A little about me
I'm a Senior Systems Administrator based in Ottawa, Ontario, with over two decades of hands-on experience keeping Linux infrastructure running — cleanly, reliably, and without drama. My work lives in the space between hardware and software: provisioning servers, hardening systems, automating workflows, and generally making sure the machines do what they're supposed to do.
By day I support a medical company out of Montreal. Outside of that, I run a small self-hosted lab environment where I explore automation, AI tooling, and content infrastructure — because some people have hobbies, and mine happen to involve servers.
"It takes years to gain the trust of a client. It takes only seconds to lose it."

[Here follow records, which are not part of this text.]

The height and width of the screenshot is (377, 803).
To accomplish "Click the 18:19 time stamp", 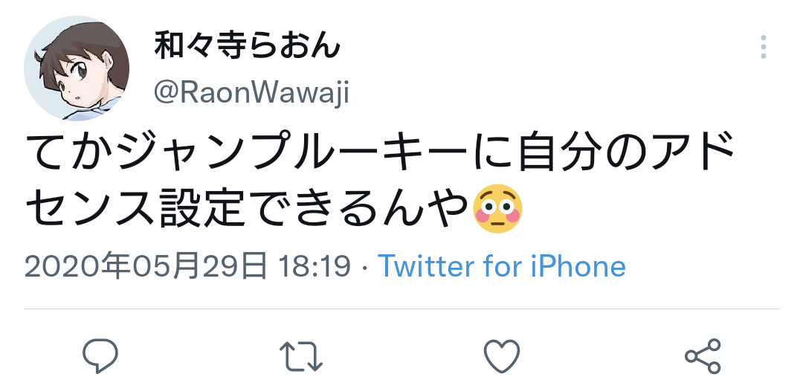I will coord(315,266).
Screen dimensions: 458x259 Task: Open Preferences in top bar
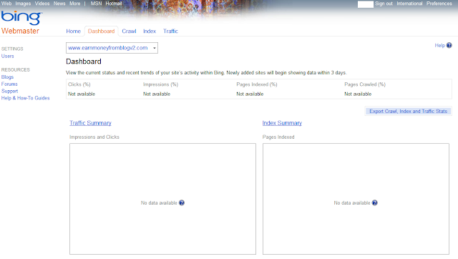(439, 4)
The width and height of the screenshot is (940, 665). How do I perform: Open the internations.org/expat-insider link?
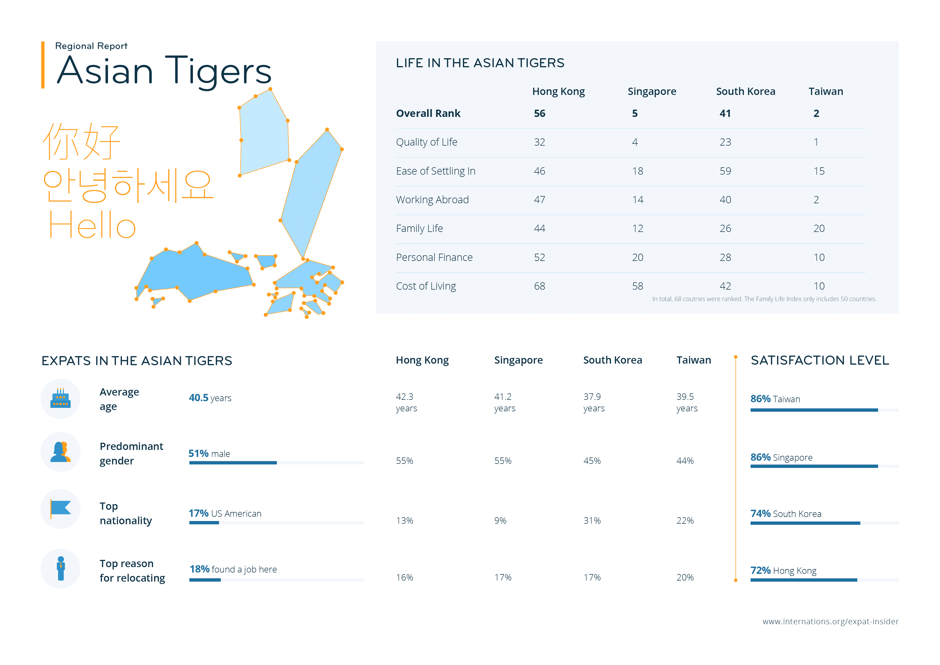pyautogui.click(x=830, y=622)
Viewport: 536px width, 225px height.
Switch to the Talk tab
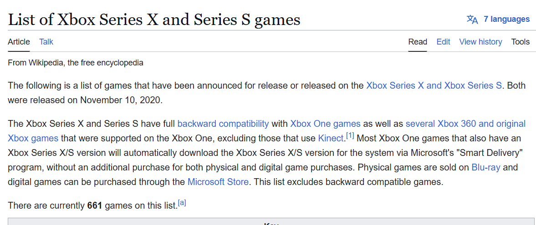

I've been hosting things for people since the early 2000s — long before "the cloud" was a selling point — and that era shaped how I think about reliability, ownership, and the value of actually knowing your infrastructure. These days I work by referral, keeping things small and the quality high.
I sit in the micro-generation between Gen X and Millennials — old enough to have had a fully analog childhood, young enough to have embraced the digital world without hesitation. We grew up playing outdoors, watching TV with a handful of channels, and calling friends on landlines. Pagers, not smartphones, were the height of teenage communication.
That upbringing gives Xennials a somewhat unusual lens: we carry the independence and healthy skepticism of Gen X, while sharing the tech optimism and adaptability more commonly associated with Millennials. We remember what life was like before the internet — and we also remember the exact moment it changed everything.
That balance shapes how I approach technology. I don't fetishize it, but I'm not afraid of it either. Tools exist to solve problems. If they do that well, great. If not, you build something better.
Outside of the terminal, I'm an amateur photographer — a passion passed down from my late father, who was a professional photographer. He taught his sons everything he knew, and we grew up with an actual darkroom in the basement, long before DSLRs were commercially viable. There's something about the patience and craft of analog photography that still informs how I see a frame today.
When the weather permits, you'll find me on two wheels. Riding a motorcycle has a way of clearing the head that nothing else quite replicates.
Things I've built
A self-hosted, fully automated tech and AI news website. Content is discovered, synthesised from multiple sources, and published through a custom automation pipeline — with distinct writer personas giving each article a consistent editorial voice. Built entirely on open-source tooling and self-managed infrastructure.
The infrastructure
A mix of bare metal and virtualised nodes — running Ubuntu, Debian, and Proxmox VE. The fleet handles AI workloads, media, Docker services, and development environments, all connected over a private overlay network.